▶ _STATED TASK_: In the data below, retype the lines starting with the line that contains "Given: Play Radio 105" and going on through the line that contains "Looking at the", including both of those lines. Leave the pictures out of your answer.

▶ _RECORDS_:
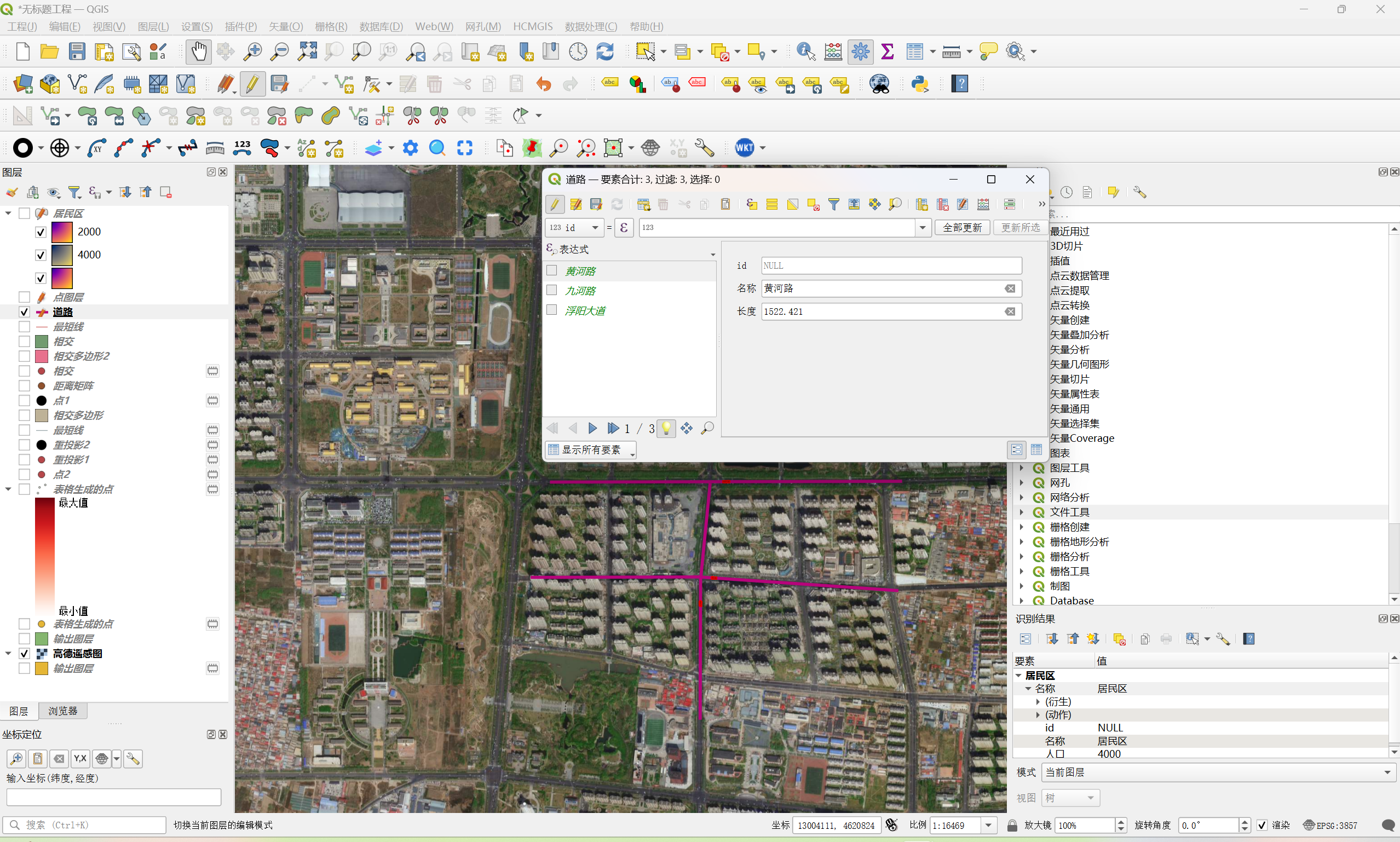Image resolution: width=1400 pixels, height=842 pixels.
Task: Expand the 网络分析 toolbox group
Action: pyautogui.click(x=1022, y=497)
--
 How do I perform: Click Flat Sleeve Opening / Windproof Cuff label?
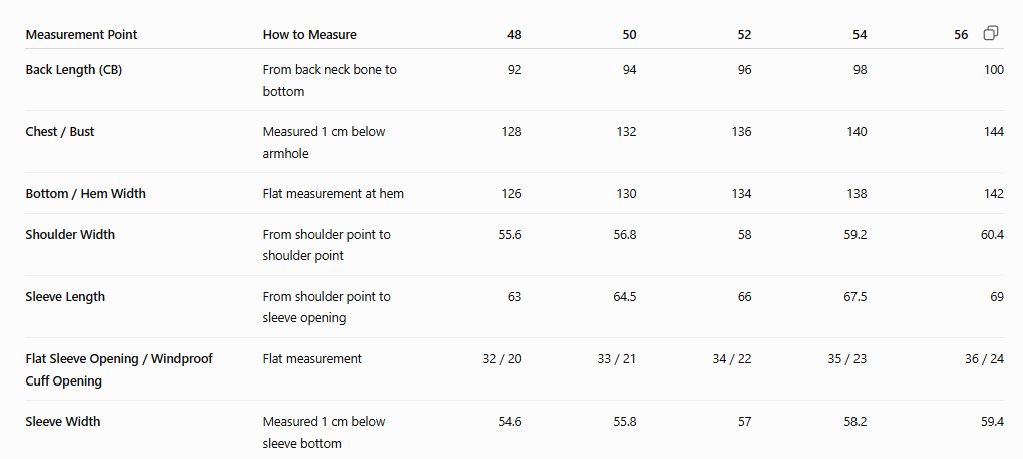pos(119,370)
* * *
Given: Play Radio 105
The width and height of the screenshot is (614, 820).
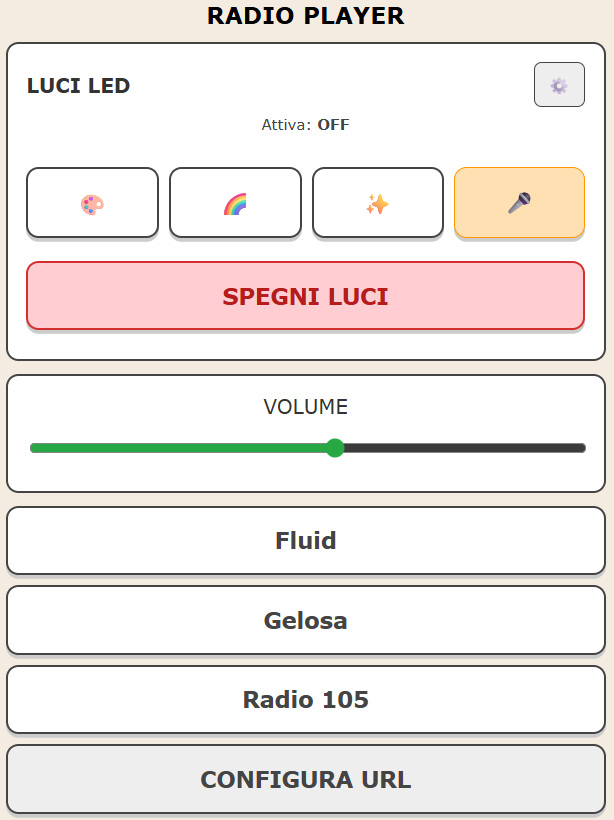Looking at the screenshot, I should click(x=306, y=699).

▶ _RIGHT ANSWER_:
Given: Play Radio 105
The width and height of the screenshot is (614, 820).
Looking at the screenshot, I should click(x=306, y=699).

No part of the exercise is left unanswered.